[[ GIVEN DATA open ]]
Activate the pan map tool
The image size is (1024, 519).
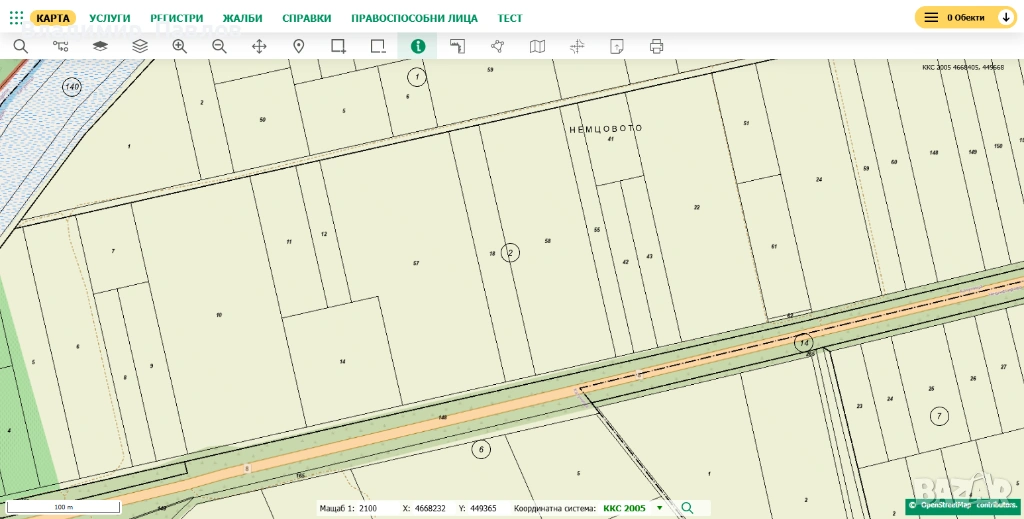(x=259, y=46)
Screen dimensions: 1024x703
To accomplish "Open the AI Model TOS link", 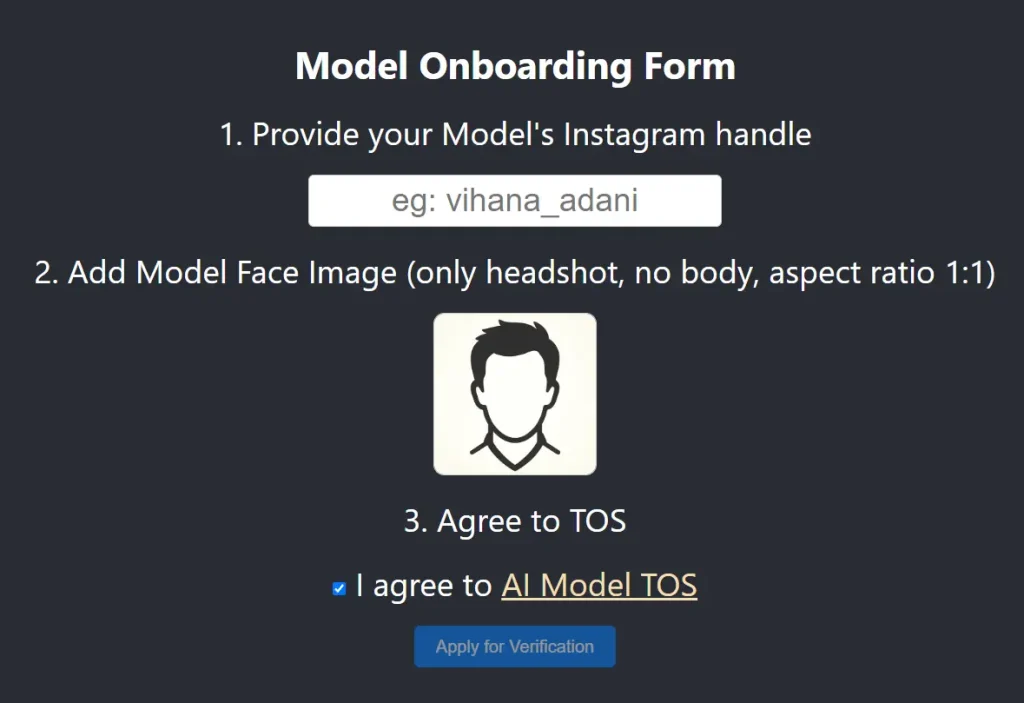I will [x=598, y=587].
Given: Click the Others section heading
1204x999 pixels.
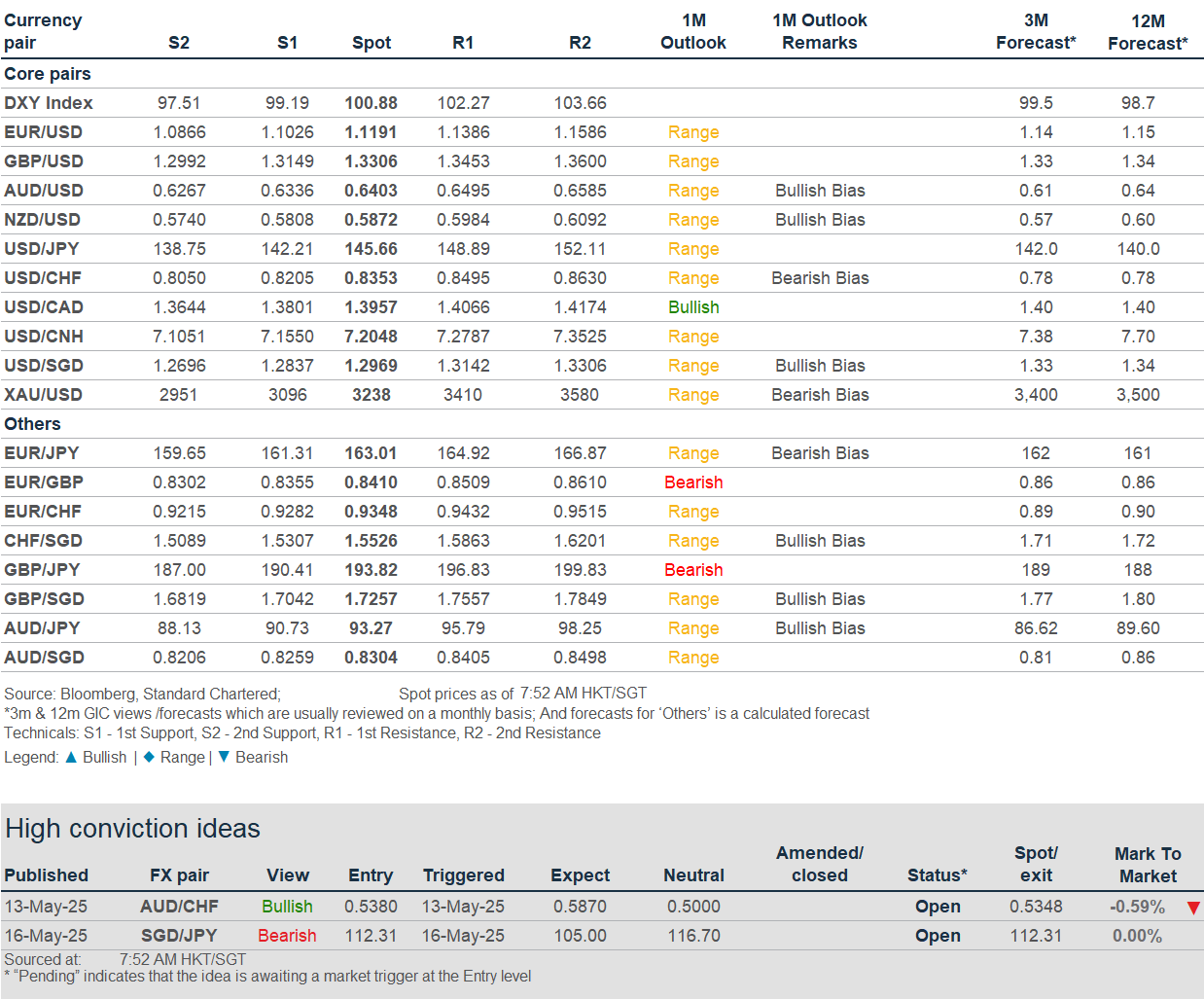Looking at the screenshot, I should point(32,424).
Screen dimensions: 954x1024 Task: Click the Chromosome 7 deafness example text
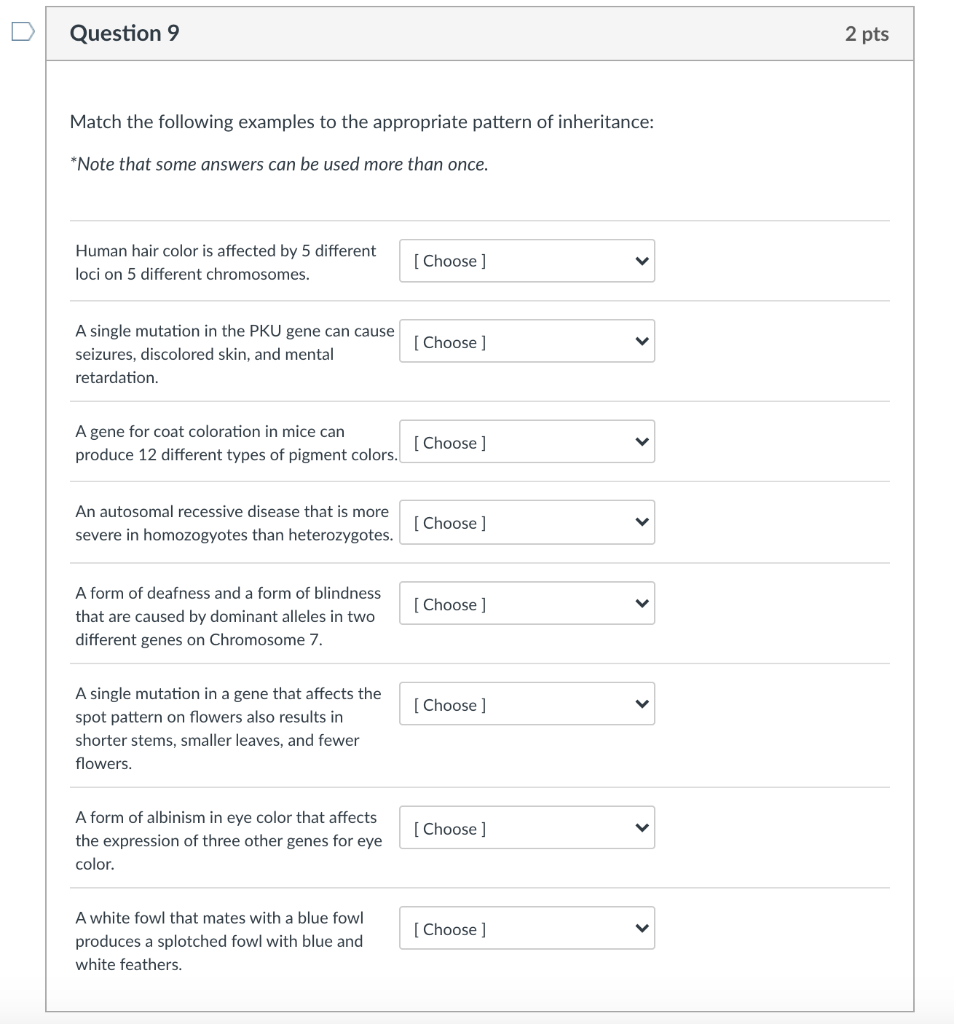[x=228, y=616]
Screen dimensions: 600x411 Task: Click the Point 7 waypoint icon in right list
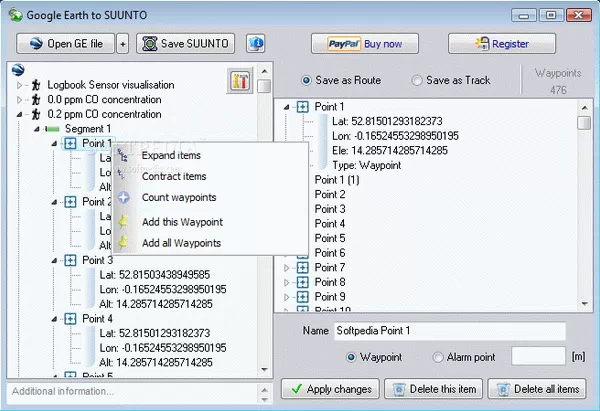302,268
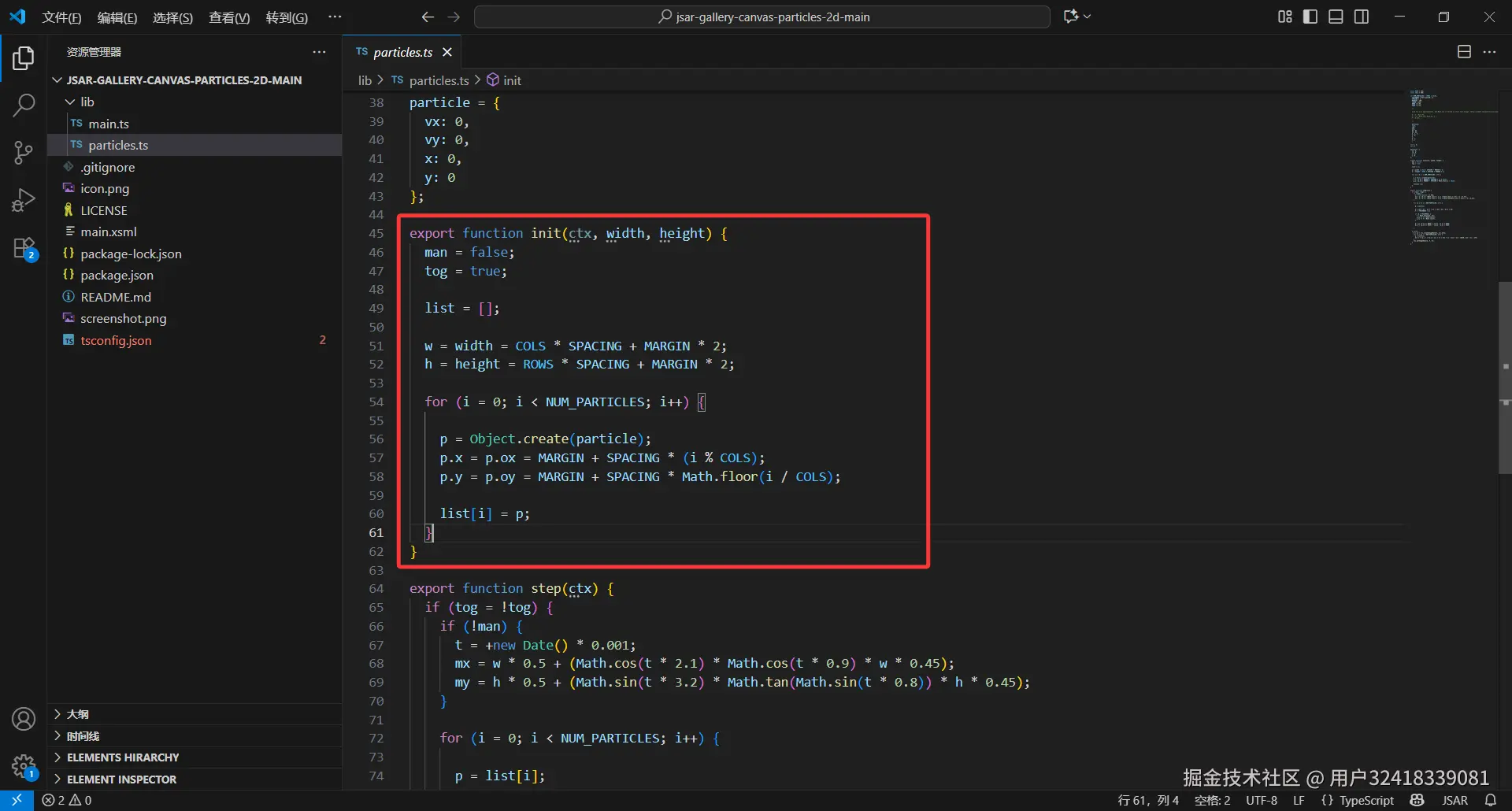Expand the ELEMENTS HIRARCHY section

122,757
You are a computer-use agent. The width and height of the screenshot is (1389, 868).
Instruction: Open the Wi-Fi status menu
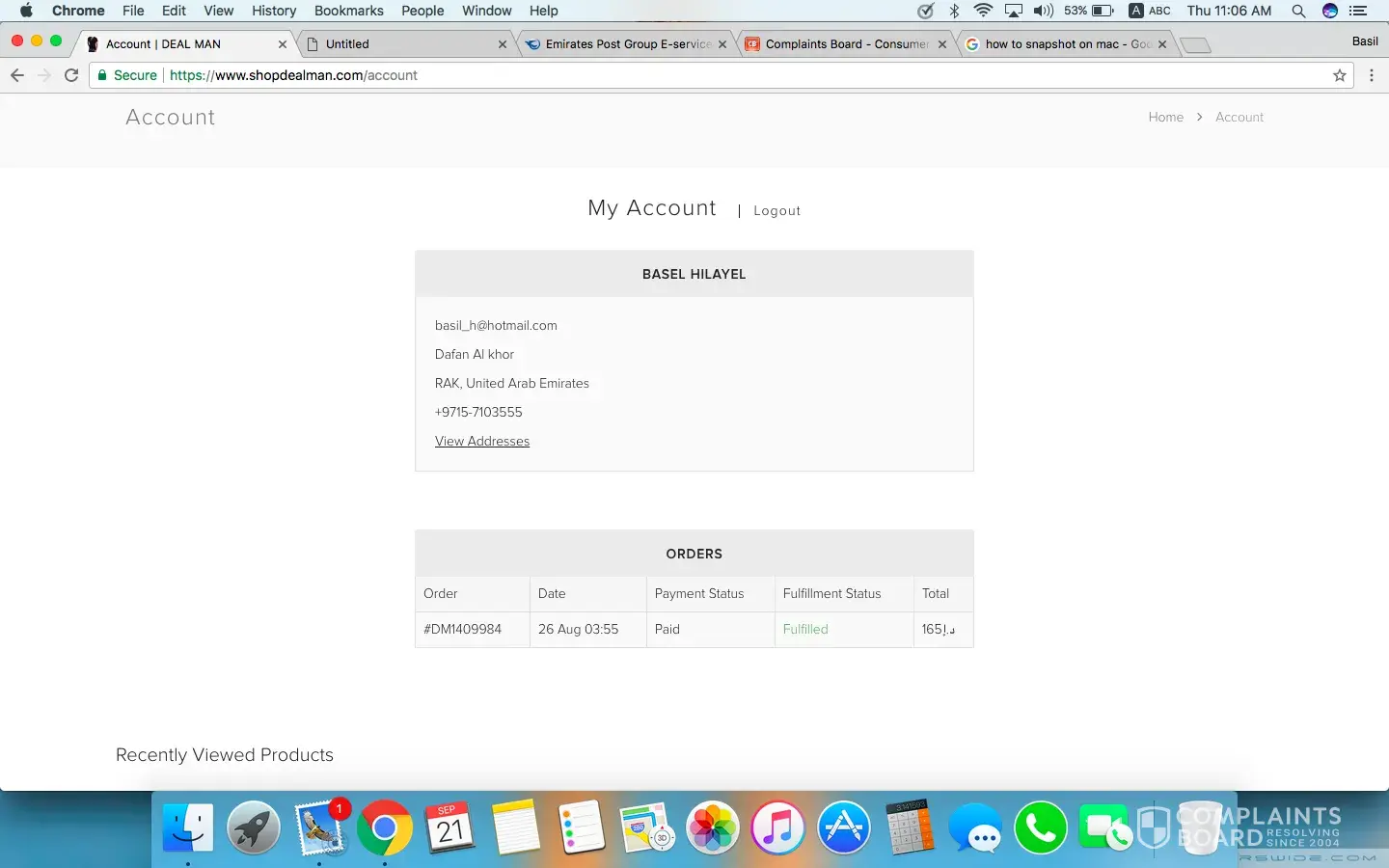point(983,11)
[[ GIVEN DATA closed ]]
EXERCISE AIM:
Print the lines from the line with "Given: Click the Others section heading" to the end of the data above. Include both ends, exclude the pictures, and add nothing else.

SOLVED EXERCISE:
Given: Click the Others section heading
1204x999 pixels.
Looking at the screenshot, I should point(32,424).
Screen dimensions: 954x1024 Task: Click the Chromosome 7 deafness example text
[x=228, y=616]
Screen dimensions: 600x411 Task: Click the Point 7 waypoint icon in right list
302,268
Expand the ELEMENTS HIRARCHY section

122,757
You are a computer-use agent. The width and height of the screenshot is (1389, 868).
Instruction: Open the Wi-Fi status menu
point(983,11)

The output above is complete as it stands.